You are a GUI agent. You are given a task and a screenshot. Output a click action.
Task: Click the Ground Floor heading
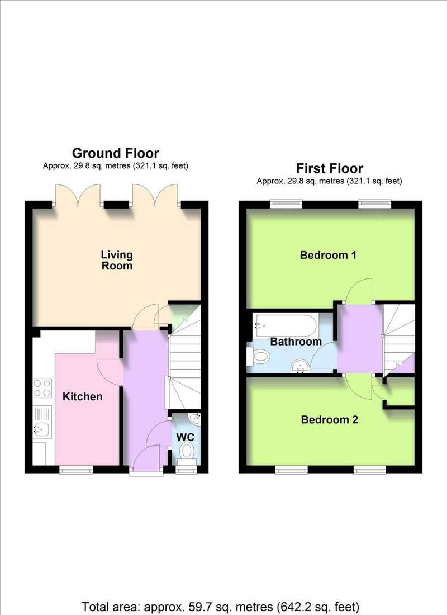(116, 153)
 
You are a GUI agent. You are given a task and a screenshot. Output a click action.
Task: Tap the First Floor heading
(329, 168)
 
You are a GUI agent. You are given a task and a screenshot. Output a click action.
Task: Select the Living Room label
(117, 260)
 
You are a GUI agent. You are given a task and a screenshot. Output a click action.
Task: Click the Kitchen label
(82, 396)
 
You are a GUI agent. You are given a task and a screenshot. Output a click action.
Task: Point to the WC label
(186, 437)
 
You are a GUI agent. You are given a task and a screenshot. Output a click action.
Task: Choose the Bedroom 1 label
(328, 256)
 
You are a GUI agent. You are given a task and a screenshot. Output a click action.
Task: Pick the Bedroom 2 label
(329, 420)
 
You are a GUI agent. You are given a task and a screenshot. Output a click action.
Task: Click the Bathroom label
(296, 342)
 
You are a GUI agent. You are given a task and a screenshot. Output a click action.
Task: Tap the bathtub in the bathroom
(285, 325)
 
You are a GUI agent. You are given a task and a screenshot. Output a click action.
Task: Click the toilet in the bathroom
(258, 357)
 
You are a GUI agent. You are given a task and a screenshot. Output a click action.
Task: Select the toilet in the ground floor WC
(186, 453)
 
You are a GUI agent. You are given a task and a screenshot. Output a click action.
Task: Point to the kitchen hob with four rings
(42, 388)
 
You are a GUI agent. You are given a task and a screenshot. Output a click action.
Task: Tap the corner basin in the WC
(194, 420)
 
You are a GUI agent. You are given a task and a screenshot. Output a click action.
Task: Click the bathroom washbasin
(301, 366)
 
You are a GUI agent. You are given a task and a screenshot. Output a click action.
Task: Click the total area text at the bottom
(220, 607)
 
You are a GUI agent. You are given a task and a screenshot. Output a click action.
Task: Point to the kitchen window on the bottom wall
(76, 470)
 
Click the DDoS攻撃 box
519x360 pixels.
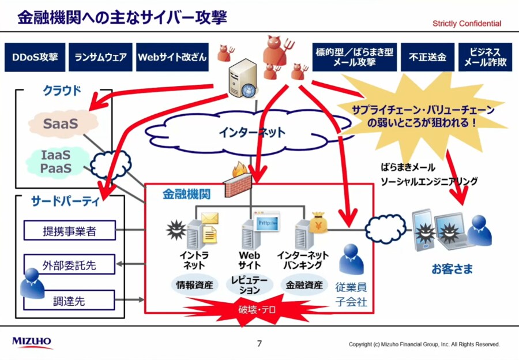(x=34, y=58)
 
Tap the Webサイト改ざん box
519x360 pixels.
(x=172, y=58)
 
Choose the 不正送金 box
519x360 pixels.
(x=427, y=58)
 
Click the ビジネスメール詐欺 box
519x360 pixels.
(x=485, y=58)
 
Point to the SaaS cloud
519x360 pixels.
(x=62, y=123)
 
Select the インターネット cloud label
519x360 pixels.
(x=251, y=132)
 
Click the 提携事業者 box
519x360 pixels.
(x=69, y=231)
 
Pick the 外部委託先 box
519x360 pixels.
(x=69, y=266)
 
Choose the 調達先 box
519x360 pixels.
(x=69, y=300)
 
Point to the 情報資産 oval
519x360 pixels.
(x=194, y=285)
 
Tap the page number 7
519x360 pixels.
(x=260, y=344)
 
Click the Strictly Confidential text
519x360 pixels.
(x=467, y=24)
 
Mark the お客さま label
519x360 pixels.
(x=452, y=268)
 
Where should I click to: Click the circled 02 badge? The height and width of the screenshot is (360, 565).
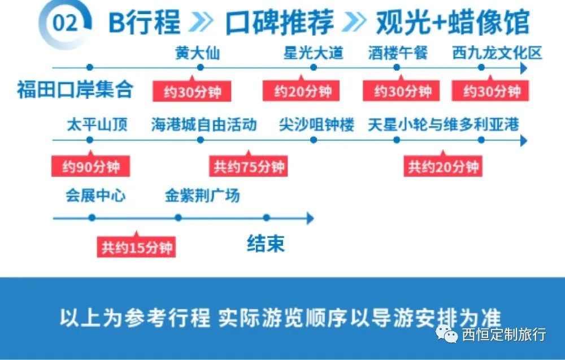[64, 23]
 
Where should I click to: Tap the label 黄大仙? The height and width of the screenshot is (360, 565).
[197, 53]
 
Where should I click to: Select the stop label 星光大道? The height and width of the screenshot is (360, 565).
[314, 53]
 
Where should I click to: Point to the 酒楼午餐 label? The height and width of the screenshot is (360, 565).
[398, 53]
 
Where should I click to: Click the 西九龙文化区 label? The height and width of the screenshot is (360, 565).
[497, 53]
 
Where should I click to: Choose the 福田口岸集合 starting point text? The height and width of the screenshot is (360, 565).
[75, 90]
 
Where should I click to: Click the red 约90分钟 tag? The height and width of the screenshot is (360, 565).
[90, 167]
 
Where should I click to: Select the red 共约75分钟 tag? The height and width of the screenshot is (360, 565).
[249, 167]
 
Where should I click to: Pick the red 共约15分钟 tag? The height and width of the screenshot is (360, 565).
[136, 247]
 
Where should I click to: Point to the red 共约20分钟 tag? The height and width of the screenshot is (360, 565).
[443, 167]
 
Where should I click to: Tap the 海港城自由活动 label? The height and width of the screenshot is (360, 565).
[204, 125]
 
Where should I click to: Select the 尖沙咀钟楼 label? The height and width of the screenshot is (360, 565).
[316, 125]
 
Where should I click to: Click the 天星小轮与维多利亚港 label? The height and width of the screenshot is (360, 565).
[443, 125]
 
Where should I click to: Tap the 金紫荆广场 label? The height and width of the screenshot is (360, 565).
[202, 196]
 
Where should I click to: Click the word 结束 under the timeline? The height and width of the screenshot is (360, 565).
[266, 244]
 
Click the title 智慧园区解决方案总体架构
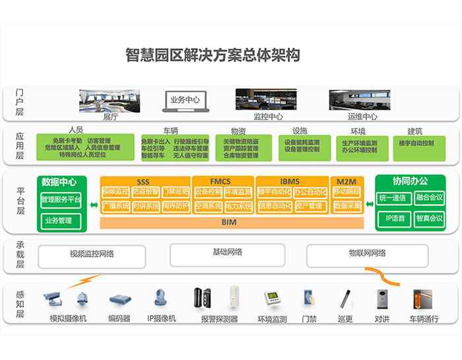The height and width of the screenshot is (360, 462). tap(213, 55)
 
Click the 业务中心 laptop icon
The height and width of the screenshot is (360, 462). tap(185, 101)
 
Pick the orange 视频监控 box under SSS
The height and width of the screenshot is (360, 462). tap(116, 192)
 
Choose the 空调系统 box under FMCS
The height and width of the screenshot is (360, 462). tap(208, 206)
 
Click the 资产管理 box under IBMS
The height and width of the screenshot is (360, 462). tap(309, 206)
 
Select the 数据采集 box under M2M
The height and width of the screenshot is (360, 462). tap(347, 206)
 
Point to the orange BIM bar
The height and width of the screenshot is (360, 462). tap(230, 223)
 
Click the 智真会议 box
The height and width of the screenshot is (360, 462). tap(430, 218)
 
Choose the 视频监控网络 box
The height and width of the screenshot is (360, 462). tap(92, 255)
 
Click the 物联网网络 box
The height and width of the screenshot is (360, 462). tap(368, 255)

+ + + +

- _Your objective_
Give all of the data above again with "GUI agent" switched to "GUI assistant" everywhere and everything else unchanged. Leave out the pictures.

- _Right answer_
You are a GUI assistant. You are given a task and a screenshot. Output a click action.
Task: Click the Ground Floor heading
(116, 153)
 
You are a GUI assistant. You are given a task and a screenshot. Output a click action.
Task: Tap the First Floor heading
(329, 168)
 
You are a GUI assistant. You are given a task and a screenshot. Output a click action.
Task: Select the Living Room label
(117, 260)
 
You are a GUI assistant. You are given a task and a screenshot. Output a click action.
Task: Click the Kitchen label
(82, 396)
 
You are a GUI assistant. You are given a task and a screenshot. Output a click action.
Task: Point to the WC label
(186, 437)
 
You are a GUI assistant. You are given a task and a screenshot. Output a click action.
Task: Choose the Bedroom 1 label
(328, 256)
 
You are a GUI assistant. You are given a task and a screenshot. Output a click action.
Task: Pick the Bedroom 2 label
(329, 420)
 
You are a GUI assistant. You are given a task and a screenshot. Output a click action.
Task: Click the Bathroom label
(296, 342)
 
You are a GUI assistant. You are given a task and a screenshot. Output a click action.
Task: Tap the bathtub in the bathroom
(285, 325)
 
You are a GUI assistant. You are given a task and a screenshot. Output a click action.
Task: Click the toilet in the bathroom
(258, 357)
 
You are a GUI assistant. You are given a task and a screenshot. Output a click action.
Task: Select the toilet in the ground floor WC
(186, 453)
 
You are a GUI assistant. You are given a task and a screenshot. Output a click action.
Task: Point to the kitchen hob with four rings
(42, 388)
 
You are a GUI assistant. You are given a task and a screenshot. Output a click action.
Task: Tap the corner basin in the WC
(194, 420)
 
You are a GUI assistant. You are given a task and a screenshot. Output a click action.
Task: Click the bathroom washbasin
(301, 366)
 
You are a GUI assistant. You are given a task and a screenshot. Output a click action.
Task: Click the total area text at the bottom
(220, 607)
 
You are a GUI assistant. You are given a task and a screenshot. Output a click action.
Task: Point to the kitchen window on the bottom wall
(76, 470)
 
Click the DDoS攻撃 box
519x360 pixels.
(x=34, y=58)
 
Tap the Webサイト改ざん box
519x360 pixels.
(x=172, y=58)
 
Choose the 不正送金 box
519x360 pixels.
(x=427, y=58)
 
Click the ビジネスメール詐欺 box
519x360 pixels.
(x=485, y=58)
 
Point to the SaaS cloud
519x360 pixels.
(x=62, y=123)
 
Select the インターネット cloud label
519x360 pixels.
(x=251, y=132)
 
Click the 提携事業者 box
519x360 pixels.
(x=69, y=231)
 
Pick the 外部委託先 box
519x360 pixels.
(x=69, y=266)
 
Choose the 調達先 box
519x360 pixels.
(x=69, y=300)
 
Point to the 情報資産 oval
519x360 pixels.
(x=194, y=285)
 
Tap the page number 7
519x360 pixels.
(x=260, y=344)
 
Click the Strictly Confidential text
519x360 pixels.
(x=467, y=24)
 
Mark the お客さま label
519x360 pixels.
(x=452, y=268)
 
Where should I click to: Click the circled 02 badge? The height and width of the screenshot is (360, 565).
[64, 23]
 
Where should I click to: Tap the label 黄大仙? The height and width of the screenshot is (360, 565).
[197, 53]
 
Where should I click to: Select the stop label 星光大道? The height and width of the screenshot is (360, 565).
[314, 53]
 
Where should I click to: Point to the 酒楼午餐 label? The height and width of the screenshot is (360, 565).
[398, 53]
 
Where should I click to: Click the 西九龙文化区 label? The height and width of the screenshot is (360, 565).
[497, 53]
 
Where should I click to: Choose the 福田口岸集合 starting point text? The height and width of the screenshot is (360, 565).
[75, 90]
 
Where should I click to: Click the red 约90分钟 tag? The height and width of the screenshot is (360, 565).
[90, 167]
 
Where should I click to: Select the red 共约75分钟 tag? The height and width of the screenshot is (360, 565).
[249, 167]
 
Where should I click to: Pick the red 共约15分钟 tag? The height and width of the screenshot is (360, 565).
[136, 247]
 
Where should I click to: Point to the red 共约20分钟 tag? The height and width of the screenshot is (360, 565).
[443, 167]
 
Where should I click to: Tap the 海港城自由活动 label? The height and width of the screenshot is (360, 565).
[204, 125]
 
Where should I click to: Select the 尖沙咀钟楼 label? The height and width of the screenshot is (360, 565).
[316, 125]
 
Where should I click to: Click the 天星小轮与维多利亚港 label? The height and width of the screenshot is (360, 565).
[443, 125]
 
Where should I click to: Tap the 金紫荆广场 label? The height and width of the screenshot is (360, 565).
[202, 196]
 
Where should I click to: Click the word 结束 under the timeline? The height and width of the screenshot is (360, 565).
[266, 244]
 
Click the title 智慧园区解决方案总体架构
The height and width of the screenshot is (360, 462). tap(213, 55)
 
Click the 业务中心 laptop icon
The height and width of the screenshot is (360, 462). tap(185, 101)
 
Pick the orange 视频监控 box under SSS
The height and width of the screenshot is (360, 462). tap(116, 192)
 
Choose the 空调系统 box under FMCS
The height and width of the screenshot is (360, 462). tap(208, 206)
 
Click the 资产管理 box under IBMS
The height and width of the screenshot is (360, 462). tap(309, 206)
 
Select the 数据采集 box under M2M
The height and width of the screenshot is (360, 462). tap(347, 206)
 
Point to the orange BIM bar
The height and width of the screenshot is (360, 462). tap(230, 223)
 
Click the 智真会议 box
The height and width of the screenshot is (360, 462). tap(430, 218)
 
Choose the 视频监控网络 box
The height and width of the screenshot is (360, 462). tap(92, 255)
 
Click the 物联网网络 box
The height and width of the screenshot is (360, 462). tap(368, 255)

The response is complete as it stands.